_How to complete this task:_ Reproduce the records below word for word.

[[ Supplied material, beginning ]]

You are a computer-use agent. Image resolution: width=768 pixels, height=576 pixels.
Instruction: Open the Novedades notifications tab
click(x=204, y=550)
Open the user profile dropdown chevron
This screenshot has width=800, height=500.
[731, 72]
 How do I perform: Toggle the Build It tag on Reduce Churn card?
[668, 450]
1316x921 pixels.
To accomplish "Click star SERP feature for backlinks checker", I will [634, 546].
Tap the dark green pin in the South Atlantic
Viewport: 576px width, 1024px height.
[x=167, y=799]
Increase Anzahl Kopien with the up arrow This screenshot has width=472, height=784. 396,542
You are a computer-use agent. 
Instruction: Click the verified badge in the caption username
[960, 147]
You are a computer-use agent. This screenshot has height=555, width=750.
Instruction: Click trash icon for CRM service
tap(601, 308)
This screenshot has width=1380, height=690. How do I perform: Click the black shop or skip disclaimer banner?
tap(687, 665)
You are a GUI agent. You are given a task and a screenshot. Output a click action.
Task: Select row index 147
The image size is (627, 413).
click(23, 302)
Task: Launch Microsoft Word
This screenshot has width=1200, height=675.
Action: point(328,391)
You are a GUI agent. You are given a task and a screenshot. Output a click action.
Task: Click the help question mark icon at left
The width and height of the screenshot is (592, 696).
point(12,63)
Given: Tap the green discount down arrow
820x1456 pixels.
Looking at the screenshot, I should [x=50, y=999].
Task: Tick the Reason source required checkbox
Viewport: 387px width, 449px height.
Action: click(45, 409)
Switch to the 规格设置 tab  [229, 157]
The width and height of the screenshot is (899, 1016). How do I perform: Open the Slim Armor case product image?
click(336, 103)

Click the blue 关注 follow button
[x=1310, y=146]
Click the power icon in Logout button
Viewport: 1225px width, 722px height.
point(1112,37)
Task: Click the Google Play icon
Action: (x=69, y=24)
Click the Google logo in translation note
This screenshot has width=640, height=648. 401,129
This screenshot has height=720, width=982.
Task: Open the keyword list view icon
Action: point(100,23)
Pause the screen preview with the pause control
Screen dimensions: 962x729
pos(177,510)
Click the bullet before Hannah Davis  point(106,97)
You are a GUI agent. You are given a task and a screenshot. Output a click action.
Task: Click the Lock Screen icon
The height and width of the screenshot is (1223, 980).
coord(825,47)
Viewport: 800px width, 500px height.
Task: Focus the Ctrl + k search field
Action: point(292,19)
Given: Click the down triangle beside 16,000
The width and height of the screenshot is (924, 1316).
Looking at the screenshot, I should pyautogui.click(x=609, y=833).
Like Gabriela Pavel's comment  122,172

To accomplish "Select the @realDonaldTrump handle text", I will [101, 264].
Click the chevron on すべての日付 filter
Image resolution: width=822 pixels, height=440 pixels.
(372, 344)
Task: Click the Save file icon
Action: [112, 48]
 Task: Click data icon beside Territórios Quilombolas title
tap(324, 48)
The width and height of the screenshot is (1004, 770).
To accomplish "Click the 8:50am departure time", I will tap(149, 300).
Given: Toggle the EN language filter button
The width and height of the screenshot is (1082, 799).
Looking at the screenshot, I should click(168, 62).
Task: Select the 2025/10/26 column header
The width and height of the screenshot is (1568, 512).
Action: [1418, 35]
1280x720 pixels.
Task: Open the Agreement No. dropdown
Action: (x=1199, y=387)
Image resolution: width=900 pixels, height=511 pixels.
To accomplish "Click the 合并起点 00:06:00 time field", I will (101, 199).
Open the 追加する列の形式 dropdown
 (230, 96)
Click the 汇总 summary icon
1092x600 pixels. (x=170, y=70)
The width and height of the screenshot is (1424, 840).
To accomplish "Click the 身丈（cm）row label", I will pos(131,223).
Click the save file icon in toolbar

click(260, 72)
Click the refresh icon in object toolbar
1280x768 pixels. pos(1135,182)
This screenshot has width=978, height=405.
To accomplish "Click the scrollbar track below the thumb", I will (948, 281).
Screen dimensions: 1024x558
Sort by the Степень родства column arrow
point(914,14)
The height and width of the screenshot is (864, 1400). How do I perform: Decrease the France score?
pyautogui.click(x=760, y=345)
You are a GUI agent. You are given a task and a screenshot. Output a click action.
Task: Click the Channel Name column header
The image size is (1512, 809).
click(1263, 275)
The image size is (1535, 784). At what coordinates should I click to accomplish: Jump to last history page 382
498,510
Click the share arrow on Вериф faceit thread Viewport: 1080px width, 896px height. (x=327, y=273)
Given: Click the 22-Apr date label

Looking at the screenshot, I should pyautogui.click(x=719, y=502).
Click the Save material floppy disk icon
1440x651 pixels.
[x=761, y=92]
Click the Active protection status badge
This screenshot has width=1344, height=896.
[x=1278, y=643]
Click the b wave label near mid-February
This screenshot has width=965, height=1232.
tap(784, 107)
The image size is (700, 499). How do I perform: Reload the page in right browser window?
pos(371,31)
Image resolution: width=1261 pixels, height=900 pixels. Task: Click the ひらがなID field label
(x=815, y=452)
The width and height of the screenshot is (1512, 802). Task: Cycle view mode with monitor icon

[[ Supplied material, end ]]

_Reply to the task:_
You are a computer-use agent. Image resolution: width=768 pixels, height=576 pixels.
Instruction: Open the Novedades notifications tab
click(x=204, y=550)
Open the user profile dropdown chevron
This screenshot has width=800, height=500.
[731, 72]
 How do I perform: Toggle the Build It tag on Reduce Churn card?
[668, 450]
1316x921 pixels.
To accomplish "Click star SERP feature for backlinks checker", I will [634, 546].
Tap the dark green pin in the South Atlantic
Viewport: 576px width, 1024px height.
[x=167, y=799]
Increase Anzahl Kopien with the up arrow This screenshot has width=472, height=784. 396,542
You are a computer-use agent. 
Instruction: Click the verified badge in the caption username
[960, 147]
You are a computer-use agent. This screenshot has height=555, width=750.
Instruction: Click trash icon for CRM service
tap(601, 308)
This screenshot has width=1380, height=690. How do I perform: Click the black shop or skip disclaimer banner?
tap(687, 665)
You are a GUI agent. You are given a task and a screenshot. Output a click action.
Task: Select row index 147
The image size is (627, 413).
click(23, 302)
Task: Launch Microsoft Word
This screenshot has width=1200, height=675.
Action: point(328,391)
You are a GUI agent. You are given a task and a screenshot. Output a click action.
Task: Click the help question mark icon at left
The width and height of the screenshot is (592, 696).
point(12,63)
Given: Tap the green discount down arrow
820x1456 pixels.
Looking at the screenshot, I should [x=50, y=999].
Task: Tick the Reason source required checkbox
Viewport: 387px width, 449px height.
Action: click(45, 409)
Switch to the 规格设置 tab  [229, 157]
The width and height of the screenshot is (899, 1016). How do I perform: Open the Slim Armor case product image?
click(336, 103)

Click the blue 关注 follow button
[x=1310, y=146]
Click the power icon in Logout button
Viewport: 1225px width, 722px height.
point(1112,37)
Task: Click the Google Play icon
Action: (x=69, y=24)
Click the Google logo in translation note
This screenshot has width=640, height=648. 401,129
This screenshot has height=720, width=982.
Task: Open the keyword list view icon
Action: point(100,23)
Pause the screen preview with the pause control
Screen dimensions: 962x729
pos(177,510)
Click the bullet before Hannah Davis  point(106,97)
You are a GUI agent. You are given a task and a screenshot. Output a click action.
Task: Click the Lock Screen icon
The height and width of the screenshot is (1223, 980).
coord(825,47)
Viewport: 800px width, 500px height.
Task: Focus the Ctrl + k search field
Action: point(292,19)
Given: Click the down triangle beside 16,000
The width and height of the screenshot is (924, 1316).
Looking at the screenshot, I should pyautogui.click(x=609, y=833).
Like Gabriela Pavel's comment  122,172

To accomplish "Select the @realDonaldTrump handle text", I will [101, 264].
Click the chevron on すべての日付 filter
Image resolution: width=822 pixels, height=440 pixels.
(372, 344)
Task: Click the Save file icon
Action: [112, 48]
 Task: Click data icon beside Territórios Quilombolas title
tap(324, 48)
The width and height of the screenshot is (1004, 770).
To accomplish "Click the 8:50am departure time", I will tap(149, 300).
Given: Toggle the EN language filter button
The width and height of the screenshot is (1082, 799).
Looking at the screenshot, I should click(168, 62).
Task: Select the 2025/10/26 column header
The width and height of the screenshot is (1568, 512).
Action: [1418, 35]
1280x720 pixels.
Task: Open the Agreement No. dropdown
Action: (x=1199, y=387)
Image resolution: width=900 pixels, height=511 pixels.
To accomplish "Click the 合并起点 00:06:00 time field", I will (101, 199).
Open the 追加する列の形式 dropdown
 (230, 96)
Click the 汇总 summary icon
1092x600 pixels. (x=170, y=70)
The width and height of the screenshot is (1424, 840).
To accomplish "Click the 身丈（cm）row label", I will pos(131,223).
Click the save file icon in toolbar

click(260, 72)
Click the refresh icon in object toolbar
1280x768 pixels. pos(1135,182)
This screenshot has width=978, height=405.
To accomplish "Click the scrollbar track below the thumb", I will (948, 281).
Screen dimensions: 1024x558
Sort by the Степень родства column arrow
point(914,14)
The height and width of the screenshot is (864, 1400). How do I perform: Decrease the France score?
pyautogui.click(x=760, y=345)
You are a GUI agent. You are given a task and a screenshot. Output a click action.
Task: Click the Channel Name column header
The image size is (1512, 809).
click(1263, 275)
The image size is (1535, 784). At what coordinates should I click to accomplish: Jump to last history page 382
498,510
Click the share arrow on Вериф faceit thread Viewport: 1080px width, 896px height. (x=327, y=273)
Given: Click the 22-Apr date label

Looking at the screenshot, I should pyautogui.click(x=719, y=502).
Click the Save material floppy disk icon
1440x651 pixels.
[x=761, y=92]
Click the Active protection status badge
This screenshot has width=1344, height=896.
[x=1278, y=643]
Click the b wave label near mid-February
This screenshot has width=965, height=1232.
tap(784, 107)
The image size is (700, 499). How do I perform: Reload the page in right browser window?
pos(371,31)
Image resolution: width=1261 pixels, height=900 pixels. Task: Click the ひらがなID field label
(x=815, y=452)
The width and height of the screenshot is (1512, 802). Task: Cycle view mode with monitor icon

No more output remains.